The Lost Dreams program began in 1993, but its story really goes back to the death of Marcus Yates in 1988. The 5-year-old was hit by a stray bullet inside a Southwest Philadelphia grocery store, where he'd been playing video games.

When his father was shown on television wearing a Vietnam veteran's cap, another vet named Rich Montgomery asked if he wanted to help him form an advocacy group called Veterans Against Drugs.

They marched, they appeared in court to protect witnesses from intimidation, and they started an annual ceremony at Independence Hall to honor hurt and murdered children.
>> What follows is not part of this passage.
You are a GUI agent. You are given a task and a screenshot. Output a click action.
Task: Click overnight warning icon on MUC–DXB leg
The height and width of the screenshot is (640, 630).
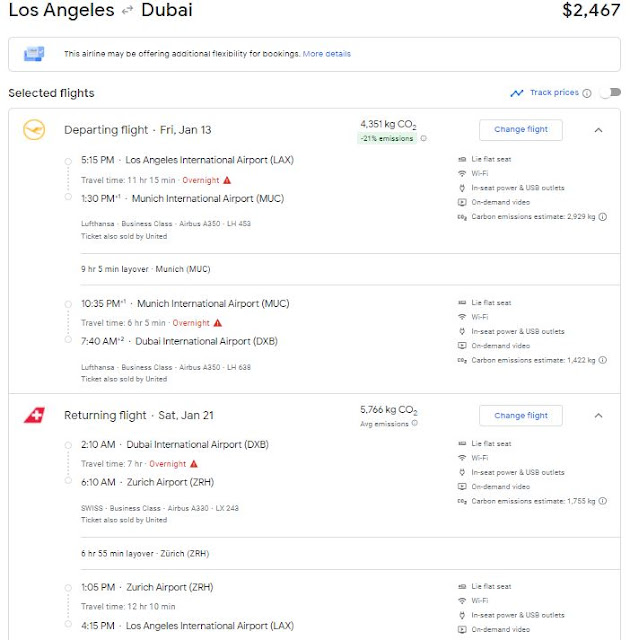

The daughter of one of Montgomery's friends was killed in 1993, and her family commissioned a portrait of her. Montgomery saw how it provided solace.

He called Judy Ringold at the Academy and wondered if they could create a program to remember young victims with portraits.

Ringold still runs the program 14 years later. Montgomery died of cancer in 2002. Each year in his name Lost Dreams gives out "Hero" awards to a few volunteers.

The artist honored this year is Eliza Auth, who is married to Inquirer editorial cartoonist Tony Auth. She painted four portraits this year.

Before yesterday's ceremony she described her method, how she begins by just gazing at the small photos the families share.

There was one - a young man standing in front of these blurry shapes - and she couldn't figure out the setting. Then it struck her.

"I realized I was looking at Christmas lights. And I just lost it. I just kept looking at him, and I felt I was talking to him, and he was talking to me. I've seen these pictures of teenaged boys, trying to look so tough. The more you look at them, their sweetness comes through.

"The more I do this, the more I try to concentrate on the little boy in them, under the Christmas tree."